ASSIGNMENT
Return all the entries word for word.

THE DATA
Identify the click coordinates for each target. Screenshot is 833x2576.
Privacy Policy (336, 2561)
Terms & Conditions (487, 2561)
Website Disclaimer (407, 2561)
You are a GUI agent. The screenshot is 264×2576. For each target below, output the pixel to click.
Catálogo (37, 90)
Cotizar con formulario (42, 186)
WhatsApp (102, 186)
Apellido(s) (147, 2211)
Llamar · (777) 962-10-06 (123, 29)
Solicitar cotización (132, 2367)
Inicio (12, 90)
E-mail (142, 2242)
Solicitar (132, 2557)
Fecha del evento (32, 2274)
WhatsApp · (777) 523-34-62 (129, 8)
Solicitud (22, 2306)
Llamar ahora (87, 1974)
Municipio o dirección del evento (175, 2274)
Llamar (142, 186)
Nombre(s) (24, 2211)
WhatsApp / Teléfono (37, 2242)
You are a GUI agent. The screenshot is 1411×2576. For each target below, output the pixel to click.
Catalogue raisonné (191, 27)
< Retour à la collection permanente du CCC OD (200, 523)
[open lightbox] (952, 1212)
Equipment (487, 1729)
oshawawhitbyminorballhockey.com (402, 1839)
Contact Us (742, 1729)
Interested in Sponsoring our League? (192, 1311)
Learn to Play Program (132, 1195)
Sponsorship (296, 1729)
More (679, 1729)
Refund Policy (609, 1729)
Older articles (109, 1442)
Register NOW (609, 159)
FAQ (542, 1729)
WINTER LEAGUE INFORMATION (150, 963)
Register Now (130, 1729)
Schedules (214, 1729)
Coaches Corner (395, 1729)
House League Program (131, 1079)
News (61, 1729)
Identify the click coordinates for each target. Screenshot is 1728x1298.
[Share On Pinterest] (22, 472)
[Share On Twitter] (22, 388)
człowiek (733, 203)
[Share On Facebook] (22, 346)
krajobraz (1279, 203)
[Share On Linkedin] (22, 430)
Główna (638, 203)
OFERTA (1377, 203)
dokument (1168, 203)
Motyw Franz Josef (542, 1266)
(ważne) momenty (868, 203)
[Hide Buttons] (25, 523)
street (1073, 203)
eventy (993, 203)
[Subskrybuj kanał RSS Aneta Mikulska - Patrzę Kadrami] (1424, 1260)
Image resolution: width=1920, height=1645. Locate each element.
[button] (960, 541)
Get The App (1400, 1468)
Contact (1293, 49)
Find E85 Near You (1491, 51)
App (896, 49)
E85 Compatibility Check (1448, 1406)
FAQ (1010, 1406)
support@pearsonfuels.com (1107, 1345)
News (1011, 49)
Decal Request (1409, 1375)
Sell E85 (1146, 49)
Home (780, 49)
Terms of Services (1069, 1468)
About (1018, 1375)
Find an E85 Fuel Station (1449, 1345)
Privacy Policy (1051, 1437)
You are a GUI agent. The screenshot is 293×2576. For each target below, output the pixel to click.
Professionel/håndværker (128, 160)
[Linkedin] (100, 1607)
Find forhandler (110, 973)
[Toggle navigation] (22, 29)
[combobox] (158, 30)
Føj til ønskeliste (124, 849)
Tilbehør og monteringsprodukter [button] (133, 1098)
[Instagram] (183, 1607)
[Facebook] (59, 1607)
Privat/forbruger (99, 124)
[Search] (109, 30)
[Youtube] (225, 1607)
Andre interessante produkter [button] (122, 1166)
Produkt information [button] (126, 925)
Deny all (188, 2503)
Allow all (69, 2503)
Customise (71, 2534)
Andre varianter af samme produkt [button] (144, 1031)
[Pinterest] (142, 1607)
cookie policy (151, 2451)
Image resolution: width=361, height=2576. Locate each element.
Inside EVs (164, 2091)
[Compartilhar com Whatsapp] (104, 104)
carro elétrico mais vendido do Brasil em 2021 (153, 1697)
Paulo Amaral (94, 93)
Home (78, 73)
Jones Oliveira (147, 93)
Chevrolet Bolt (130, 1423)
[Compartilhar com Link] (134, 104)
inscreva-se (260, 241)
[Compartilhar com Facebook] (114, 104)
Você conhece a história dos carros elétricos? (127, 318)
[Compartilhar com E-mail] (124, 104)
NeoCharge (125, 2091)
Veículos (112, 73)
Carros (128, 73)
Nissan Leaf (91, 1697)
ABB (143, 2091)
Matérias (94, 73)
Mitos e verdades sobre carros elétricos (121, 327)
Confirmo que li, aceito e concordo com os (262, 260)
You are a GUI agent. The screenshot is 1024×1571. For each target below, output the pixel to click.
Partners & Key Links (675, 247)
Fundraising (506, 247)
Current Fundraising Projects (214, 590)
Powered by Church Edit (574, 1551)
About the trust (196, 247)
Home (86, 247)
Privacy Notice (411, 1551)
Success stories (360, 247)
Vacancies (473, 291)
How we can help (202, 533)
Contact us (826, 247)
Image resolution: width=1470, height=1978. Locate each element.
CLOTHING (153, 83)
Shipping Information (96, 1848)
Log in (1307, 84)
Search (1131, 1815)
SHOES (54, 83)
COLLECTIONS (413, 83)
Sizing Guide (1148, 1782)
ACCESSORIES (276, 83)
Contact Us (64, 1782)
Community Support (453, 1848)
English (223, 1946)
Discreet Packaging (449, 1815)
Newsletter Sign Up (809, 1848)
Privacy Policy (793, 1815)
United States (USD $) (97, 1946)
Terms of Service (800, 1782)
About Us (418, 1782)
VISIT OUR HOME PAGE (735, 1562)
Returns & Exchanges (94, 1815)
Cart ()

ANSWER BELOW
Identify the click coordinates for each target. Screenshot is 833x2576.
Privacy Policy (336, 2561)
Terms & Conditions (487, 2561)
Website Disclaimer (407, 2561)
You are a GUI agent. The screenshot is 264×2576. For each target below, output the pixel to click.
Catálogo (37, 90)
Cotizar con formulario (42, 186)
WhatsApp (102, 186)
Apellido(s) (147, 2211)
Llamar · (777) 962-10-06 (123, 29)
Solicitar cotización (132, 2367)
Inicio (12, 90)
E-mail (142, 2242)
Solicitar (132, 2557)
Fecha del evento (32, 2274)
WhatsApp · (777) 523-34-62 (129, 8)
Solicitud (22, 2306)
Llamar ahora (87, 1974)
Municipio o dirección del evento (175, 2274)
Llamar (142, 186)
Nombre(s) (24, 2211)
WhatsApp / Teléfono (37, 2242)
You are a GUI agent. The screenshot is 1411×2576. For each target below, output the pixel to click.
Catalogue raisonné (191, 27)
< Retour à la collection permanente du CCC OD (200, 523)
[open lightbox] (952, 1212)
Equipment (487, 1729)
oshawawhitbyminorballhockey.com (402, 1839)
Contact Us (742, 1729)
Interested in Sponsoring our League? (192, 1311)
Learn to Play Program (132, 1195)
Sponsorship (296, 1729)
More (679, 1729)
Refund Policy (609, 1729)
Older articles (109, 1442)
Register NOW (609, 159)
FAQ (542, 1729)
WINTER LEAGUE INFORMATION (150, 963)
Register Now (130, 1729)
Schedules (214, 1729)
Coaches Corner (395, 1729)
House League Program (131, 1079)
News (61, 1729)
Identify the click coordinates for each target. Screenshot is 1728x1298.
[Share On Pinterest] (22, 472)
[Share On Twitter] (22, 388)
człowiek (733, 203)
[Share On Facebook] (22, 346)
krajobraz (1279, 203)
[Share On Linkedin] (22, 430)
Główna (638, 203)
OFERTA (1377, 203)
dokument (1168, 203)
Motyw Franz Josef (542, 1266)
(ważne) momenty (868, 203)
[Hide Buttons] (25, 523)
street (1073, 203)
eventy (993, 203)
[Subskrybuj kanał RSS Aneta Mikulska - Patrzę Kadrami] (1424, 1260)
Image resolution: width=1920, height=1645. Locate each element.
[button] (960, 541)
Get The App (1400, 1468)
Contact (1293, 49)
Find E85 Near You (1491, 51)
App (896, 49)
E85 Compatibility Check (1448, 1406)
FAQ (1010, 1406)
support@pearsonfuels.com (1107, 1345)
News (1011, 49)
Decal Request (1409, 1375)
Sell E85 (1146, 49)
Home (780, 49)
Terms of Services (1069, 1468)
About (1018, 1375)
Find an E85 Fuel Station (1449, 1345)
Privacy Policy (1051, 1437)
You are a GUI agent. The screenshot is 293×2576. For each target below, output the pixel to click.
Professionel/håndværker (128, 160)
[Linkedin] (100, 1607)
Find forhandler (110, 973)
[Toggle navigation] (22, 29)
[combobox] (158, 30)
Føj til ønskeliste (124, 849)
Tilbehør og monteringsprodukter [button] (133, 1098)
[Instagram] (183, 1607)
[Facebook] (59, 1607)
Privat/forbruger (99, 124)
[Search] (109, 30)
[Youtube] (225, 1607)
Andre interessante produkter [button] (122, 1166)
Produkt information [button] (126, 925)
Deny all (188, 2503)
Allow all (69, 2503)
Customise (71, 2534)
Andre varianter af samme produkt [button] (144, 1031)
[Pinterest] (142, 1607)
cookie policy (151, 2451)
Image resolution: width=361, height=2576. Locate each element.
Inside EVs (164, 2091)
[Compartilhar com Whatsapp] (104, 104)
carro elétrico mais vendido do Brasil em 2021 (153, 1697)
Paulo Amaral (94, 93)
Home (78, 73)
Jones Oliveira (147, 93)
Chevrolet Bolt (130, 1423)
[Compartilhar com Link] (134, 104)
inscreva-se (260, 241)
[Compartilhar com Facebook] (114, 104)
Você conhece a história dos carros elétricos? (127, 318)
[Compartilhar com E-mail] (124, 104)
NeoCharge (125, 2091)
Veículos (112, 73)
Carros (128, 73)
Nissan Leaf (91, 1697)
ABB (143, 2091)
Matérias (94, 73)
Mitos e verdades sobre carros elétricos (121, 327)
Confirmo que li, aceito e concordo com os (262, 260)
You are a GUI agent. The screenshot is 1024×1571. For each target below, output the pixel to click.
Partners & Key Links (675, 247)
Fundraising (506, 247)
Current Fundraising Projects (214, 590)
Powered by Church Edit (574, 1551)
About the trust (196, 247)
Home (86, 247)
Privacy Notice (411, 1551)
Success stories (360, 247)
Vacancies (473, 291)
How we can help (202, 533)
Contact us (826, 247)
Image resolution: width=1470, height=1978. Locate each element.
CLOTHING (153, 83)
Shipping Information (96, 1848)
Log in (1307, 84)
Search (1131, 1815)
SHOES (54, 83)
COLLECTIONS (413, 83)
Sizing Guide (1148, 1782)
ACCESSORIES (276, 83)
Contact Us (64, 1782)
Community Support (453, 1848)
English (223, 1946)
Discreet Packaging (449, 1815)
Newsletter Sign Up (809, 1848)
Privacy Policy (793, 1815)
United States (USD $) (97, 1946)
Terms of Service (800, 1782)
About Us (418, 1782)
VISIT OUR HOME PAGE (735, 1562)
Returns & Exchanges (94, 1815)
Cart ()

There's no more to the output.